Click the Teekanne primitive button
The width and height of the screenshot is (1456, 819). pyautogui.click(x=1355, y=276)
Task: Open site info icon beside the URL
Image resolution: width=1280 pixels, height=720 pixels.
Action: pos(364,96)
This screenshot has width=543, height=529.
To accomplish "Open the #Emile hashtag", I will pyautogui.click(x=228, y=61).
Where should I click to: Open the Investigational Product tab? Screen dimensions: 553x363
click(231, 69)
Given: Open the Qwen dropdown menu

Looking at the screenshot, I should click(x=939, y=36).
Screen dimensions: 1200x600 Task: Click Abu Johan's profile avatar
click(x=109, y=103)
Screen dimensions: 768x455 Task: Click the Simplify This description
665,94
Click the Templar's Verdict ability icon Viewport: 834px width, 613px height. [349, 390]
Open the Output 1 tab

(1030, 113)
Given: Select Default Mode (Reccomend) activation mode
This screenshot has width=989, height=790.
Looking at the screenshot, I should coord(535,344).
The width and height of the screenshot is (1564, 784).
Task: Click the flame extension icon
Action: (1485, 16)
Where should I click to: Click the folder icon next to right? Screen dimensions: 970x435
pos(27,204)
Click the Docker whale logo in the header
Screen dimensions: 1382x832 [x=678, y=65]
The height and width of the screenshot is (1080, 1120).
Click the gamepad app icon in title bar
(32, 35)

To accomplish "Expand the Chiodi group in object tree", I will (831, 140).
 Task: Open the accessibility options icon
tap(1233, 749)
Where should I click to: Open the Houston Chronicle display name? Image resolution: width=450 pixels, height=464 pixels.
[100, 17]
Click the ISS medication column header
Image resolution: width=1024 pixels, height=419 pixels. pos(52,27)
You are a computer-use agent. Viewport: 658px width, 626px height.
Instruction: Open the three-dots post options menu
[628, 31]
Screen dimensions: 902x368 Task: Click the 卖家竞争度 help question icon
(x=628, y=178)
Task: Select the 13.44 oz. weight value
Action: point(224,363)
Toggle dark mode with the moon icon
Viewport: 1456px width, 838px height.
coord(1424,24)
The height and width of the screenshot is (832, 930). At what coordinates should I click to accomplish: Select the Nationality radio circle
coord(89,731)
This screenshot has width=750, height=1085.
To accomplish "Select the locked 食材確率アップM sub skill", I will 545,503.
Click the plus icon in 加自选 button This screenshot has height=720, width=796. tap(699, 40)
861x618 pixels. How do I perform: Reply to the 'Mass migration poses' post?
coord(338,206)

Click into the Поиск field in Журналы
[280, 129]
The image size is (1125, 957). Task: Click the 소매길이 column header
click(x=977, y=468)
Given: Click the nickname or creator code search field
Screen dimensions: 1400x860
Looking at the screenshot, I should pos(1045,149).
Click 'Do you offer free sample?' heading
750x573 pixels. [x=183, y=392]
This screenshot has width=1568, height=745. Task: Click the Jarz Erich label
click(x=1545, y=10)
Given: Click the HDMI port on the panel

• • •

Reproduce the records above from the line with "Task: Open the accessibility options icon" up to and including the line with "Image resolution: width=1024", keeping the requests unchanged. In the answers, multiply every number (coordinates and stated sizes alike) by 2.4 and round each to a whole number, with halves rounded up.

■ SOLUTION TO THIS PROBLEM:
 Task: Open the accessibility options icon
tap(2959, 1798)
Where should I click to: Open the Houston Chronicle display name? Image resolution: width=450 pixels, height=464 pixels.
[240, 41]
Click the ISS medication column header
Image resolution: width=2458 pixels, height=1006 pixels. pos(125,65)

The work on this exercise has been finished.